Do you expect to advocate/encourage string literals in import() so that users stand a chance of benefiting from this speculative preloading?

getify commented Sep 14, 2016

@robpalme @domenic

It's also not "generally true" when you consider that system loaders (IIUC) can be configured to transform a module ID that was received from the import / import(..) to something else, like an alternate URL for example. The speculative loading in this case could try to guess that this wasn't going to happen, but may in fact fetch a URL that's bogus, or just one that the code won't actually use.

I'm sure there will be cases where speculative loading could help, but to suggest it's the "general" case is a stretch.

bergus commented Sep 24, 2016

The argument here seems to be one against await import, not against top-level await in general. Standard import declarations can be fetched in parallel already.
Sure, calling System.import from a module instead of doing a regular import is probably an antipattern, but necessary in some cases. And top-level await would greatly simplify dealing with the exports that depend on the dynamically loaded module.

How would you define an imperative vs. declarative import?
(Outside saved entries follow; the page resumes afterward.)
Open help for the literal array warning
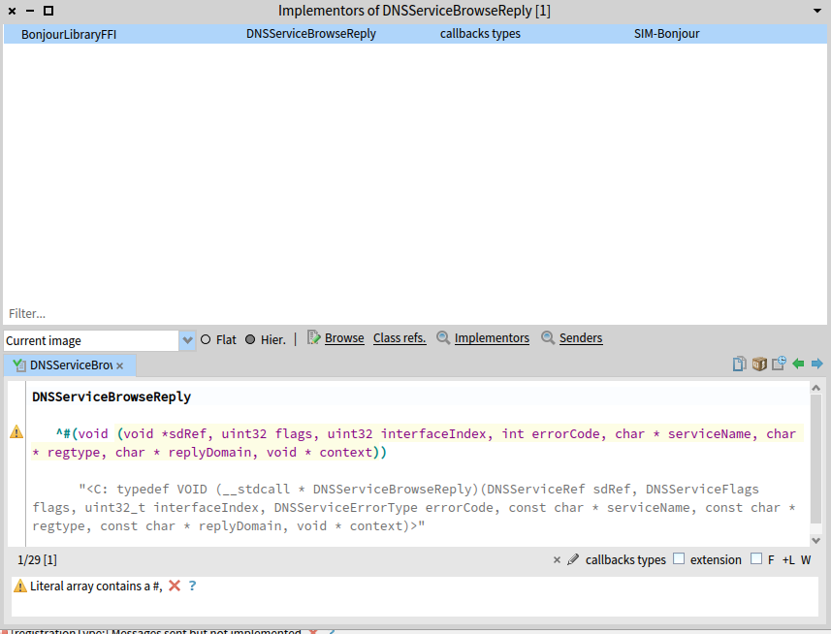The width and height of the screenshot is (831, 634). pos(192,586)
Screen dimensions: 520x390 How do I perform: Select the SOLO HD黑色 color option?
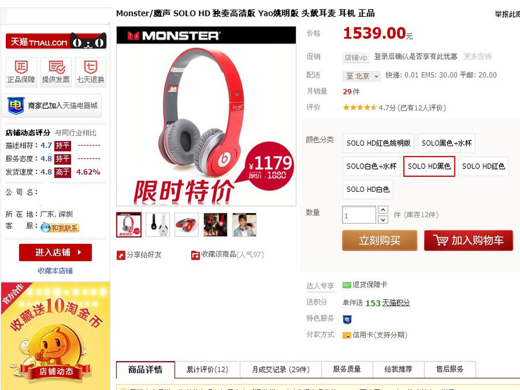(429, 166)
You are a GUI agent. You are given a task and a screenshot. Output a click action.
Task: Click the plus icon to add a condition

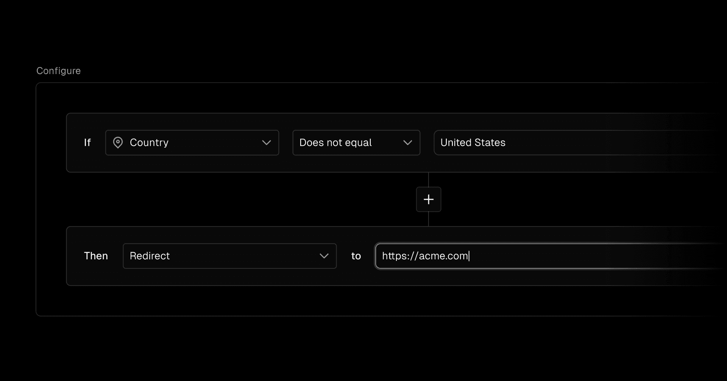pos(429,199)
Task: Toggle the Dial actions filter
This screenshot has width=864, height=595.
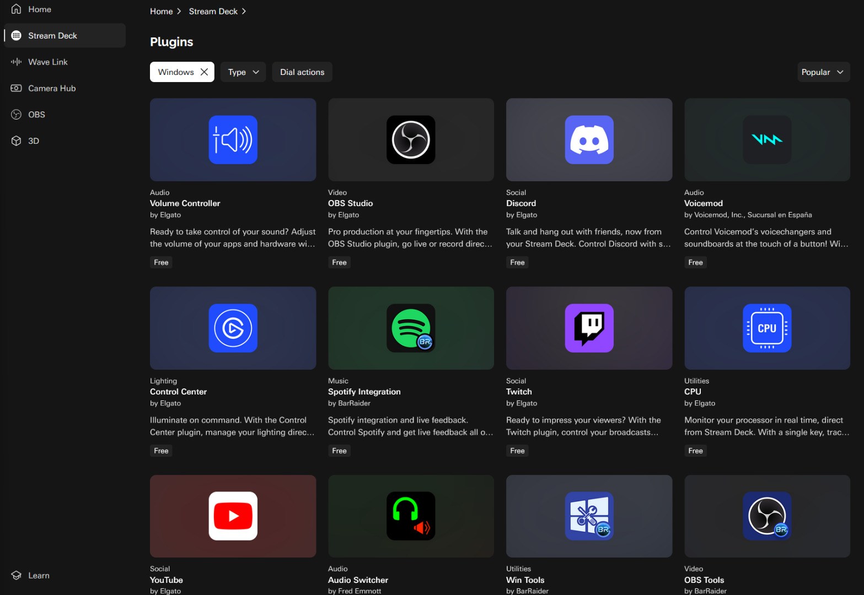Action: click(302, 72)
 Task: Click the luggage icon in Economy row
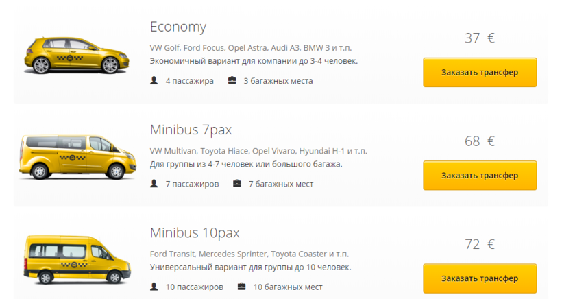click(232, 81)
masaeedu commented Nov 1, 2017

The argument makes even less sense than in the previous installment: regardless of whether the language has top-level await, if the current module requires a dynamic import (or indeed the result of any promisified computation) before it can finish exporting whatever it's exporting, it will itself have to export a promise. Whether you use then or await for this is totally irrelevant.

By all means; if it is possible to refactor stuff so that all your imports become static, do that. Either way, the whole debate is orthogonal to the utility of top-level await as a language feature.